By July 29, 2015 Read More →

American propane market pressured by Canadian imports

Canadian propane imports usually drop off after winter season, but not this year

PLATTS NEWS – Putting further pressure on the excess Northeast spot barrels has been rising propane imports from Canada.


Natural gas processing plant in Canada. Photo: Shell Canada.

Canadian propane production has been relatively flat over the last two years at just over 221,000 b/d and is expected to be steady for 2015, Wells Fargo said last week.

Demand, however, was weak heading into 2015 due to a mild 2014 winter and less need for propane for crop drying. This led stocks at the beginning of his year to be 134% higher than at the start-2014, according to Wells Fargo.

The weak demand may have been behind continued strong exports to the US.

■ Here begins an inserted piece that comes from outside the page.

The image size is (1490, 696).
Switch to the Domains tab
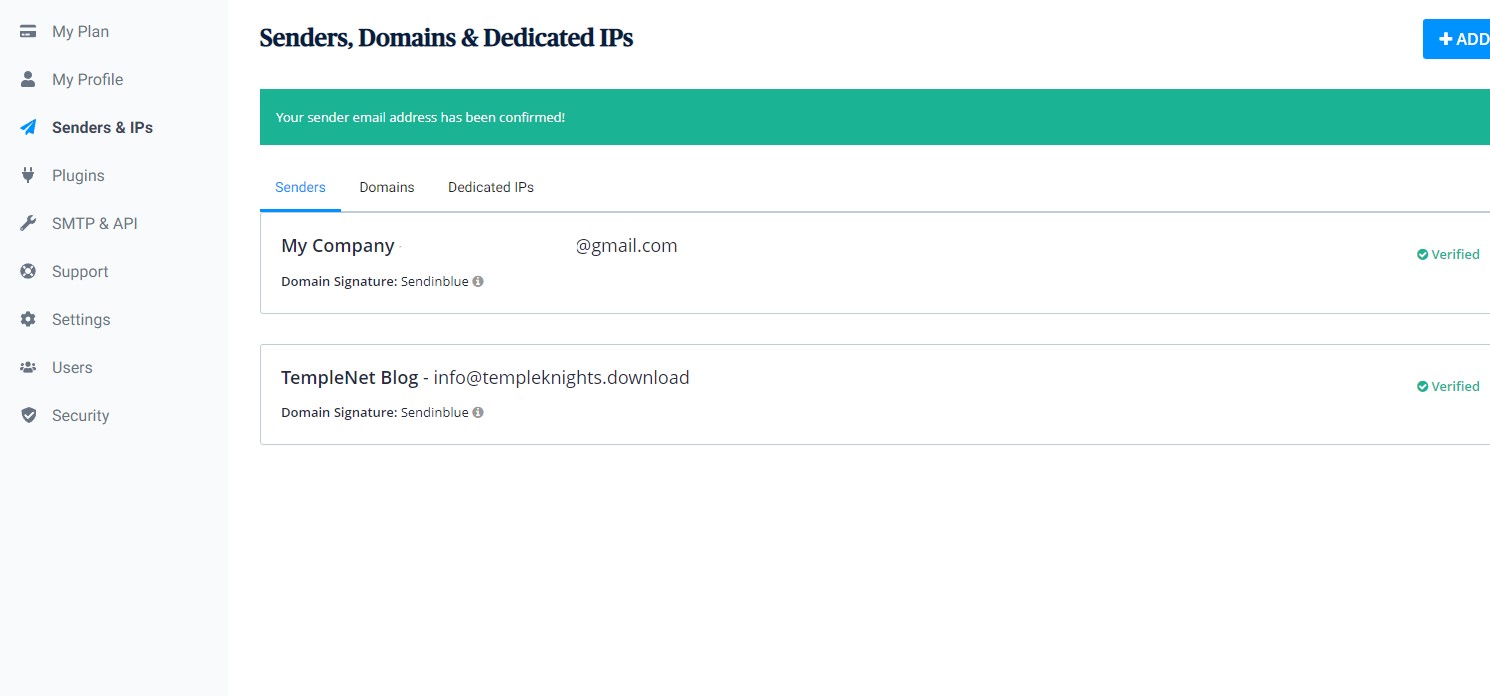click(x=387, y=187)

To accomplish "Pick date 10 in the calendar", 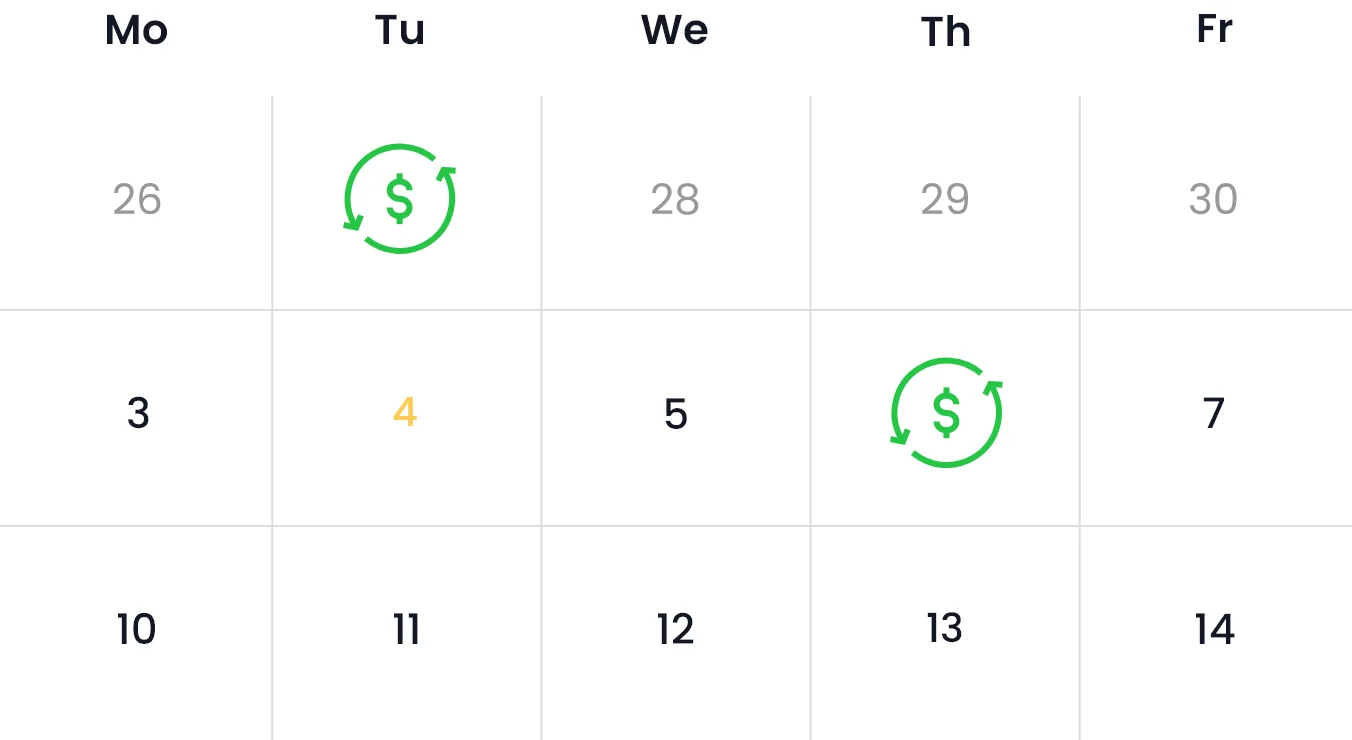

Typically, there is a big drop-off in Canadian imports from March to April due to the end of winter, but this year was different. In 2014 exports to the US fell from 143,000 b/d in March to 90,000 b/d in April, but in 2015 exports only fell a slight 13,000 b/d to 134,000 b/d from March to April.

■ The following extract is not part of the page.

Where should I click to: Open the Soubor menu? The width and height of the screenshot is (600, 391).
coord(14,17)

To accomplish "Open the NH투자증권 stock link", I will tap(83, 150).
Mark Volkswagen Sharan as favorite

Since nearly 42% of US propane exports from January to April went to the the US East Coast, according to Canada’s National Energy Board, there was additional volume in the Northeast that usually isn’t there.


Northeast producers have already started to assess the impact of NGL production due to lower prices.

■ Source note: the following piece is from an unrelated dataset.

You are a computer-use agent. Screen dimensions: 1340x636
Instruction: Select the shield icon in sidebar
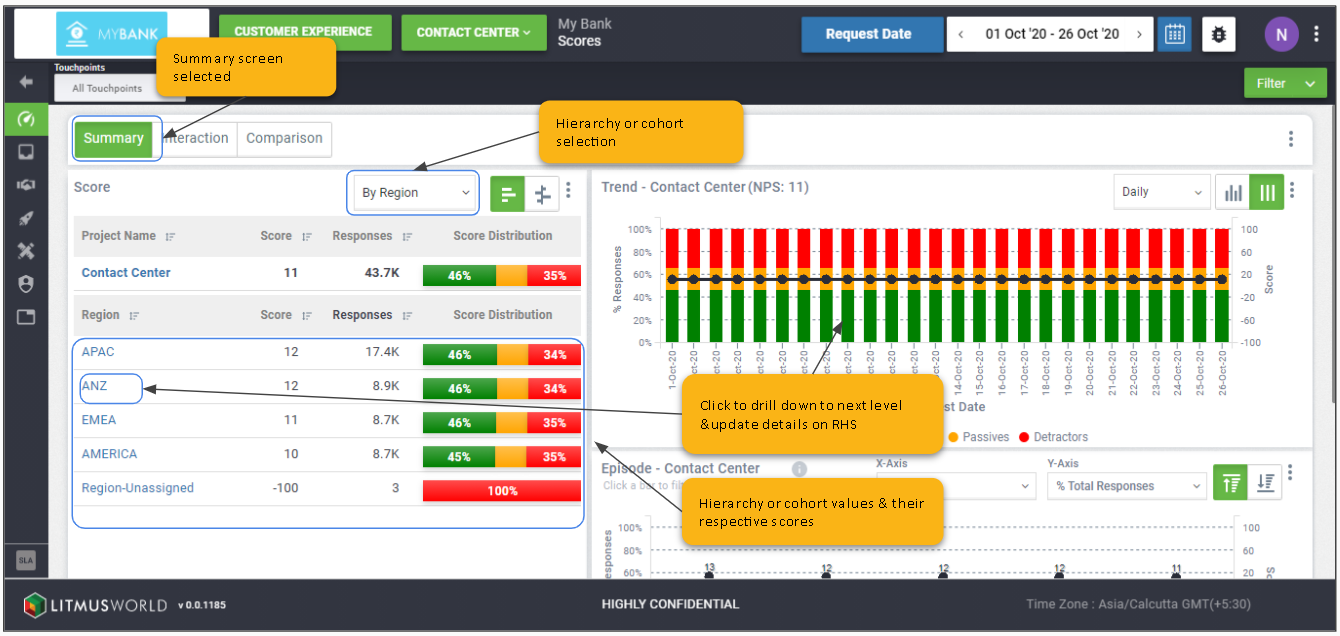tap(26, 284)
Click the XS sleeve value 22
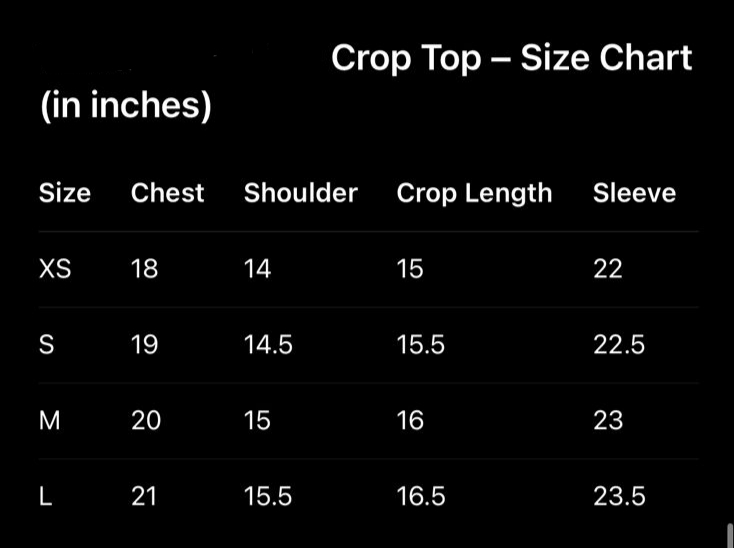734x548 pixels. (x=607, y=269)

Range Resources, a prominent NGL producer in Appalachia, expects part of its production to be impacted this summer due to low prices even though they have hedged a majority of their production at higher prices, told analysts and investors in an email on June 10.

Range currently produces about 16,000 b/d, out of which 14,000 b/d, or 88%, are hedged at 65 cents/gal, which is 28 cents/gal higher than current propane prices, said Maria Mejia an analyst at Bentek.

Platts assessed non-LST propane at Mt Belvieu at 37 cents/gal Tuesday.

The “price equates to $4.01/MMbtu, which represents a $1.25/MMbtu premium to Henry Hub and a $1.31/MMbtu premium to TCO Appalachian,” Mejia said. “The uplift producers receive for recovering propane in the Northeast is in negative territory after factoring in a 10 cent/gal cost of fractionation ($1.10/MMbtu) and the cost of transportation, which can range from 7 cents/gall Mariner East to north of 20 cents/gal when using more expensive rail.”

As a result, Northeast propane producers could be forced to leave propane in the natural gas stream if inventory levels max out in the US and winter demand does not kick in early. In the meantime there is little respite for propane sellers hoping to see a turnaround to higher prices in the propane market.